Surgeries

Molly – 2 Year Old Labrador Diagnosed with a Torn ACL

Molly is a 2 year old female labrador who was diagnosed with a torn ACL (anterior cruciate ligament) by another veterinary clinic after playing at a park. Upon presentation at Brisbane Pet Surgery, an exam confirmed the ACL tear and testing revealed that there was a significant anterior draw sign (which is the ability to move the tibia forward comparative to the femur). The hip, hock and achilles were also assessed but were determined to be okay.

These cases are rarely x-rayed, as a clinical exam tends to be sufficient in diagnosing these sorts of injuries. X-rays won’t offer any new information, and will just cost the owner funds that could otherwise be spent on needed surgery.

A week after diagnosis, Molly was admitted to have her ACL repaired using Zlig.

What is Zlig?

Molly was admitted for LH ACL stabilisation using Zlig. She was initially placed onto IV fluids via a catheter at 290ml an hour, intubated, placed onto O2/ISO gas and given atropine via IV pre induction. Post induction, she was given betamox, metacam sc, keflin and fentanyl via IV. Post admittance, Molly had a fentanyl patch applied and she was placed onto a fentanyl infusion.

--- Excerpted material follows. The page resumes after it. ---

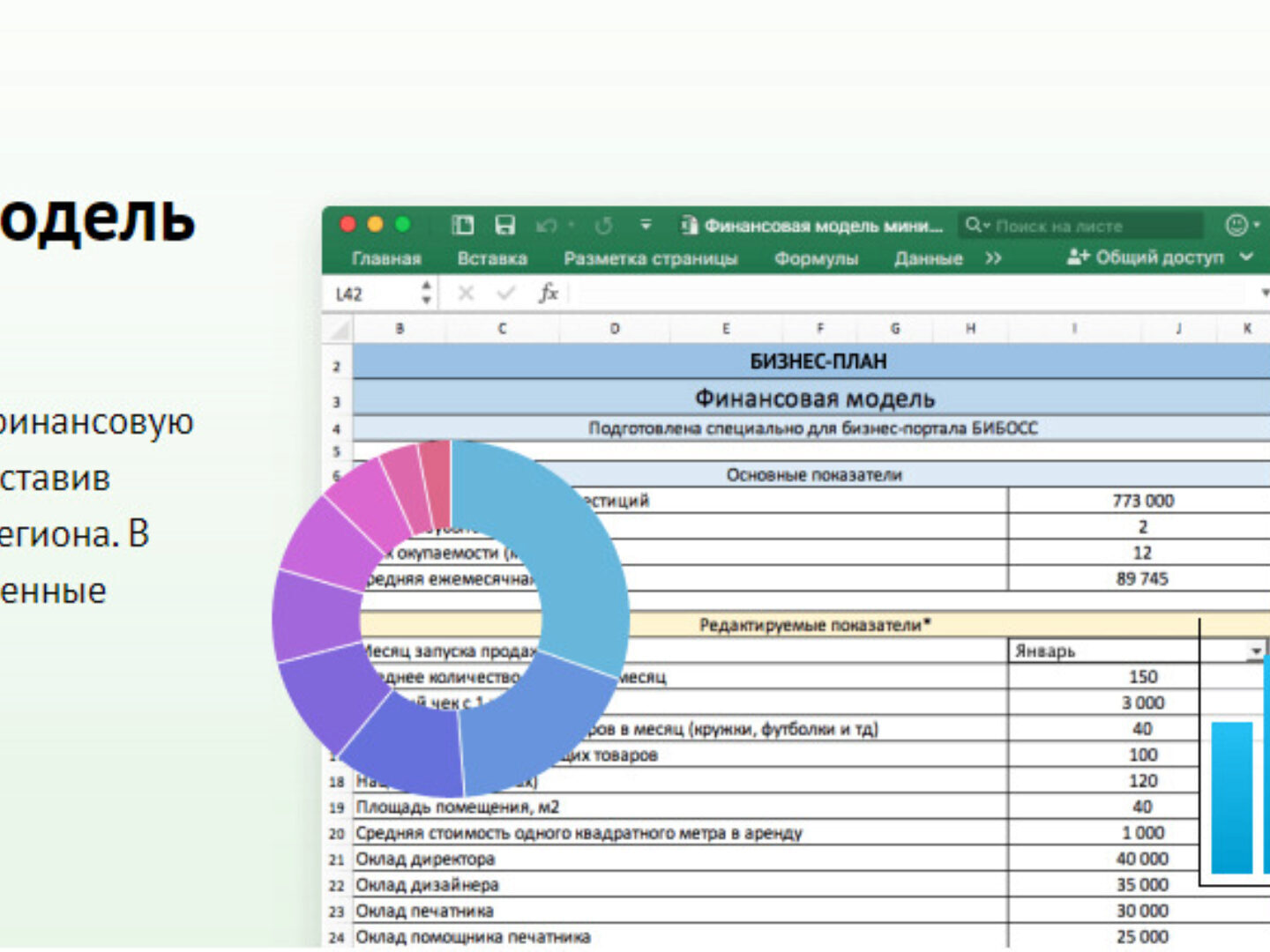Click the Select All corner triangle
The image size is (1270, 952).
337,330
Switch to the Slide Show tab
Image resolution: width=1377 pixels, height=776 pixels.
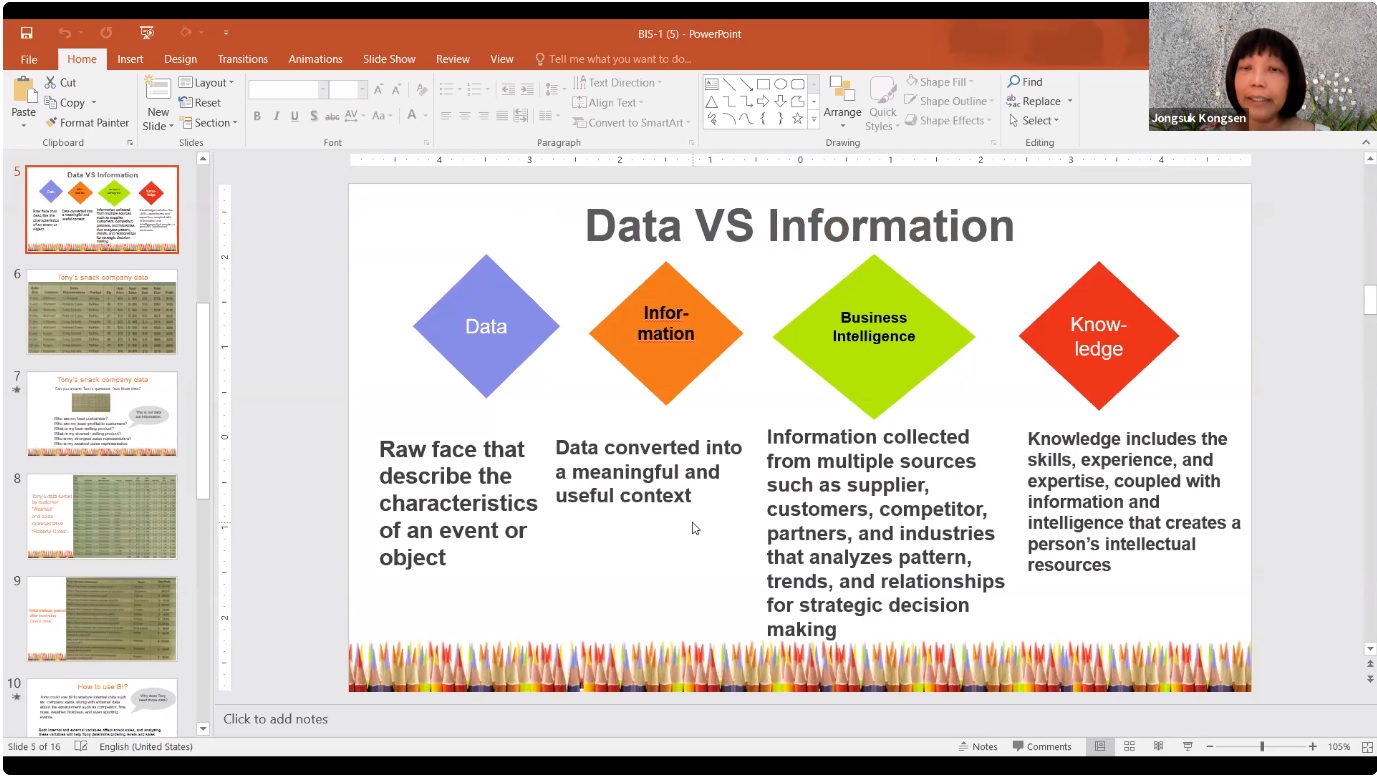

The skin over the medial LH stile was incised, a medial arthrotomy was performed and the patella was reflected laterally. The remnants of the torn ACL were identified and removed before a pin was placed through the medial wall of the lateral condyle of the distal femur. A cannulated drill bit was used to drill from the outside of the femoral condyle to the inside, at which point a pin was placed into the insertion point of the tibia and passed out further down through the tibial crest. A 25-45kg 19mm Zlig implant was passed through the tibia, through the joint and then out through the femur before a cannulated screw was placed in the femoral condyle exit.

The stifle was checked for normal movement, the implant was clamped at the exit from the tibial crest, and the anterior draw sign was checked; none were present. The cannulated screw was placed in the tibial crest, a hole was drilled in the femur around 1.5cm proximal to the condyle exit and implants were passed through this from lateral to medial. The cannulated screw was placed, the ligament end was trimmed over the medial distal femur, and a hole was drilled around 1.5cm distal to the implant exit in the tibial crest. Finally, the cannulated screw was placed and the implant was trimmed at the lateral exit from the tibia.